Raising cutting height when harvesting corn for silage is sometimes recommended to improve the quality of the silage. Like how we can see a glass of water half empty or half full, cutting height can be evaluated from two perspectives, which I like to call the “positive selection” and the “negative selection” viewpoints. Positive selection means we’re raising cutting height to increase the proportion of grain in the silage. Negative selection leads us to raise the cutting height to reduce the proportion of stems in the silage. Both perspectives synergize in the attempt to improve the concentration of digestible energy of the silage.

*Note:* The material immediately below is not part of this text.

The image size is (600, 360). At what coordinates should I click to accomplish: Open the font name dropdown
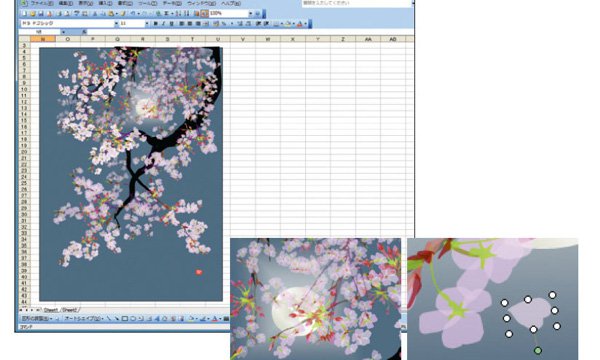(x=116, y=23)
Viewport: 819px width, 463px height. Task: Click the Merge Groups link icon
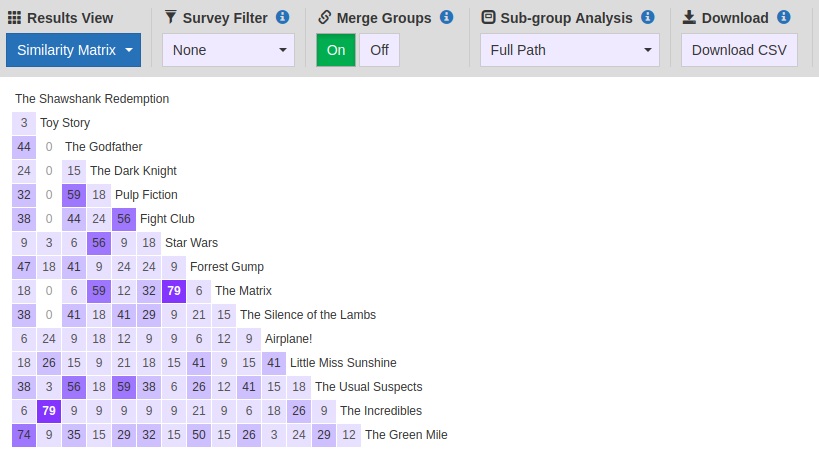(324, 17)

Even though the principle of raising cutting height makes sense, the negative selection perspective of less stems could be challenged, especially under the current scenario that includes drought stress and high feed costs.
Greater quantity with similar quality
According to Penn State Extension, dry matter yield is about 7.5% less when corn is harvested at a higher height than when harvested at a lower height. If we consider a milking cow consuming 22 pounds of corn silage per day (dry matter basis), then a reduction of dry matter yield from 8.1 tons per acre to 7.5 tons per acre implies that 55 cow days per acre are being left in the field. These days, when every pound of dry matter is so valuable, harvesting those extra pounds can be much more important than getting a bit of extra silage quality.

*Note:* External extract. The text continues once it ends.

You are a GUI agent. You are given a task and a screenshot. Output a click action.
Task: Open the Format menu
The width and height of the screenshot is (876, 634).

We know that the lower portion of the stalk has the worst quality, but do we really know how bad the quality is? In a study from our laboratory, we measured the neutral detergent fiber (NDF) concentration and the in vitro NDF digestibility of the first internode above the nodal roots (lower height), the third internode above the nodal roots (upper height), and the first internode above the insertion of the ear of corn plants. Interestingly, the NDF concentration ranged only from 48.8% to 50.1%, showing that tissue composition is not extremely different at different heights.

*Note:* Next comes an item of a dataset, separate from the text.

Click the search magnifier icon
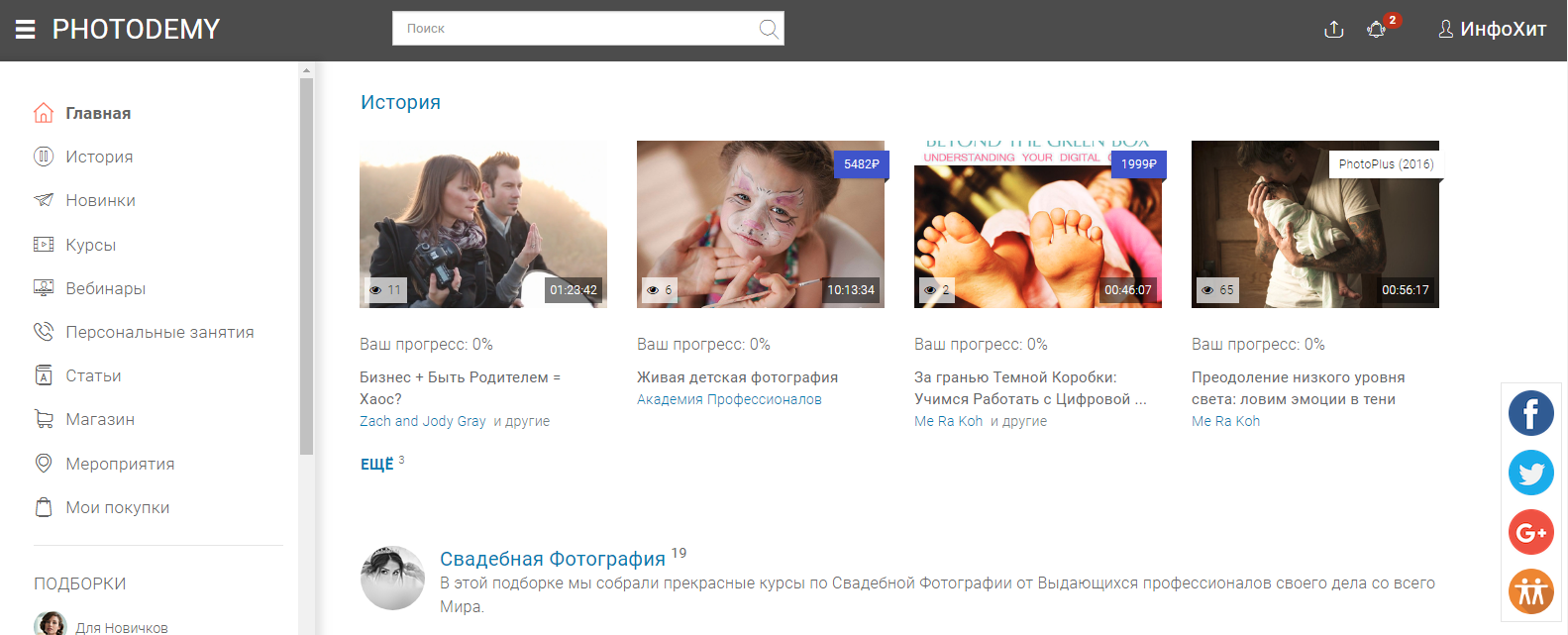This screenshot has width=1568, height=635. pos(768,29)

Regarding NDF digestibility, the lower height internode had an NDF digestibility (NDF-basis) of 46.6%, the upper height internode had an NDF digestibility of 50.9%, and the internode above the ear had an NDF digestibility of 55.4%. It is worth highlighting that the NDF digestibility of the lower and upper internodes differed by 4.3 percentage units, which is a high difference but not extreme.
What is left in the field by raising cutting height is poorer quality, there are no doubts about that. However, that material is not much different than what is harvested either way. Therefore, in this challenging scenario of drought and high feed costs, would it not be a good idea to harvest as much biomass as possible despite the sacrifice in quality? We cannot let perfect be the enemy of good.